Siria 2/Le lampade di Siviglia

al-‘Ugiayli, Le lampade di Siviglia, trad. di M. Avino, Jouvence, Roma 1995.

Aderisco all’appello di Glob011 e cerco di parlare di autori siriani. Oggi recupero dalla memoria Le lampade di Siviglia di al-Ugiayli nella bella traduzione di Maria Avino. Sono solita scrivere la data e dei brevi commenti sui libri che leggo e su questo, che ho letto nel 1996, c’è scritto: bellissimo.

L’originale data del 1956. Nel risvolto di copertina è scritto, a proposito dell’edizione italiana: “[…] la raccolta, che solo ora svela al lettore italiano la stoffa di questo grande maestro della narrativa araba contemporanea”. Vero.
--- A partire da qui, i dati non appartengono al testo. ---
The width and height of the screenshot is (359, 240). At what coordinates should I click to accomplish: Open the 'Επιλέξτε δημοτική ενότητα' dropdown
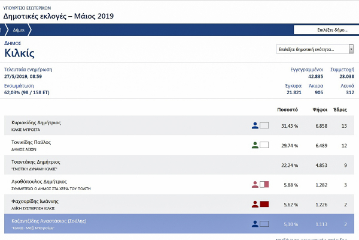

E mi viene in mente una recente conversazione che ho avuto con un’agente letteraria, la quale mi sottolineava come sia possibile tradurre romanzi pubblicati al massimo due anni fa e che, per poter tradurre qualcosa di meno recente, ci si debba rivolgere solo a una certa casa editrice ed essere amica del direttore.

Triste constatazione. Perché l’interesse recente per il mondo arabo fa sì che esista un buco nero nelle traduzioni. Così facendo non si potranno mai leggere in italiano alcuni grandi e non si può nemmeno comprendere da dove vengano alcuni contemporanei.

Ma tant’è, in libreria un romanzo dopo sei mesi dalla pubblicazione è “vecchio”.